Maureen Dowd, who is more accomplished than I and makes more money than I do, who I would ask on a date in a second, writes in her column (linkage - PDF) in the New York Times yesterday, entitled "Should Hillary pretend to be a flight attendant?" about a study conducted at Columbia University (just a stone's throw from my home, by the way) concerning speed-dating at a local bar (which I have no doubt been in at one time or another). Quoting a slate article about it:

“We found that men did put significantly more weight on their assessment of a partner’s beauty, when choosing, than women did. We also found that women got more dates when they won high marks for looks."

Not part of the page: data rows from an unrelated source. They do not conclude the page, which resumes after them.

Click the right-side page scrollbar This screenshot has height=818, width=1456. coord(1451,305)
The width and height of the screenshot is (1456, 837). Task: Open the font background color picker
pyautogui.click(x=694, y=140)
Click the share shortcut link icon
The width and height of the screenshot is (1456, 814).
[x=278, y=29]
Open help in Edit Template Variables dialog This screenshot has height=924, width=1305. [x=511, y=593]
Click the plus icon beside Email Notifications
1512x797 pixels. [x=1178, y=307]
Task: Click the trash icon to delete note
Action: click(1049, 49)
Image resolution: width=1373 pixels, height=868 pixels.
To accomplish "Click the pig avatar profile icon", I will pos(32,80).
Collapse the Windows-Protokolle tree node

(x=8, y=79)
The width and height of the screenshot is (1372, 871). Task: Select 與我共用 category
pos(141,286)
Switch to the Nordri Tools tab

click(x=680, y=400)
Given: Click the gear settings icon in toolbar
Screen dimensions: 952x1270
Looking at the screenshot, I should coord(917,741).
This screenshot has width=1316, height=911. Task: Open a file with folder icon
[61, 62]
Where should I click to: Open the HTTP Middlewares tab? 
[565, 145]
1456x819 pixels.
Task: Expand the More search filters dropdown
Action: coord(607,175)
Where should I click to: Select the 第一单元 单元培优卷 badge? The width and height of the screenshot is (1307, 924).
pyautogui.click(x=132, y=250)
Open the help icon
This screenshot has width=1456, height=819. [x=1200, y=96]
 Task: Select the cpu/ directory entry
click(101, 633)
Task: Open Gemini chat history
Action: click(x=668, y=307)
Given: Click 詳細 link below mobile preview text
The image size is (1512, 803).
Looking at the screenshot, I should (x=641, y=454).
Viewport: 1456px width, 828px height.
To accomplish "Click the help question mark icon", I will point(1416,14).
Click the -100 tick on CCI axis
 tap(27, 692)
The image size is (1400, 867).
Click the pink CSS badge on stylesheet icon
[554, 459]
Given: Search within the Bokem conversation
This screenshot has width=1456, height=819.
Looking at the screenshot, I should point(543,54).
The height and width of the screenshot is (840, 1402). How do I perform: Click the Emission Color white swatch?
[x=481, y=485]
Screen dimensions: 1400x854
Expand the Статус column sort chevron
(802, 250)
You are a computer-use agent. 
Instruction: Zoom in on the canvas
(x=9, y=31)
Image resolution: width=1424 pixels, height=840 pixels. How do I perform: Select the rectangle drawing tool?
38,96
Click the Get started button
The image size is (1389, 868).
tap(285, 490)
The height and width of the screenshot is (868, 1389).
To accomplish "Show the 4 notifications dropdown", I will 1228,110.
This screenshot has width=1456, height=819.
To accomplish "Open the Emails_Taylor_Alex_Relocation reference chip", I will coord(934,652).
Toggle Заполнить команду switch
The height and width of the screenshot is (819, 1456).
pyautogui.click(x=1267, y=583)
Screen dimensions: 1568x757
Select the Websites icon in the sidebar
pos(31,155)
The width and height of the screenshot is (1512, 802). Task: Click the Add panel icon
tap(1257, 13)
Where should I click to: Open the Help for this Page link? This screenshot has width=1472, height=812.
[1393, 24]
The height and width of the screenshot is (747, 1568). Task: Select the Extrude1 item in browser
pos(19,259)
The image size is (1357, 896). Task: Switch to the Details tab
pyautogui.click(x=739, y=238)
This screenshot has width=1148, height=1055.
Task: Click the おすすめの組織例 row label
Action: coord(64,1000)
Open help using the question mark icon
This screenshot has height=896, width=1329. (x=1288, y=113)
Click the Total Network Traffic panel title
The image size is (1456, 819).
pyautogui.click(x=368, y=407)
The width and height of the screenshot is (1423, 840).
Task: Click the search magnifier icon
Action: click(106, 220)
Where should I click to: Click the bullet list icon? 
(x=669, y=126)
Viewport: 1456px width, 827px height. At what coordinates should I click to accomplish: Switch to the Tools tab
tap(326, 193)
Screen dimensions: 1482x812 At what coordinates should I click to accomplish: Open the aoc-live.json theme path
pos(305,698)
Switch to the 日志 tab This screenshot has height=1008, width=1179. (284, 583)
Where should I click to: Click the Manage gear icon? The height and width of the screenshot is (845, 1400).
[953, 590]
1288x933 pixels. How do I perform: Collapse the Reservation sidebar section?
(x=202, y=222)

He continued: “By contrast, intelligence ratings were more than twice as important in predicting women’s choices as men’s. It isn’t exactly that smarts were a complete turnoff for men: They preferred women whom they rated as smarter — but only up to a point ... It turns out that men avoided women whom they perceived to be smarter than themselves. The same held true for measures of career ambition — a woman could be ambitious, just not more ambitious than the man considering her for a date.

“When women were the ones choosing, the more intelligence and ambition the men had, the better. So, yes, the stereotypes appear to be true: We males are a gender of fragile egos in search of a pretty face and are threatened by brains or success that exceeds our own.”

Present company excepted, of course.

No, the truth is, when I am sizing up a woman the way one would in a speed-dating situation I'm all about the looks. Intelligence and ambition are down-sides.

But, you know why intelligence and ambition are negative factors when considering my likelihood to ask them out? Not because I find those qualities unattractive, no, not al all, it is because I think it is less likely that they will accept my request for a date. I don't want to be rejected. That's where the fragile ego comes in for me. It's not that I don't want to be professionally one-upped by my date, I don't want to hear "It's not you, it's me. Let's be friends."

But that's speed-dating, and I don't speed-date. I don't ask anyone out that I don't already know pretty well. Who am I kidding? I don't ask anyone out at all.

But, I am well-aware of the operations on my mind and what I look for without really thinking about it is a visually attractive woman who will admire me and with whom I do not expect to compete. This is why it's good to know your mind. That is not actually the kind of woman I want as a partner. I'm only going to overcome this tendency in my perceptions if I am aware of it and I accept that it is there.

You can see the world clearly through rose-colored glasses if you know you're wearing them.

It's a wonder we ever find anyone at all.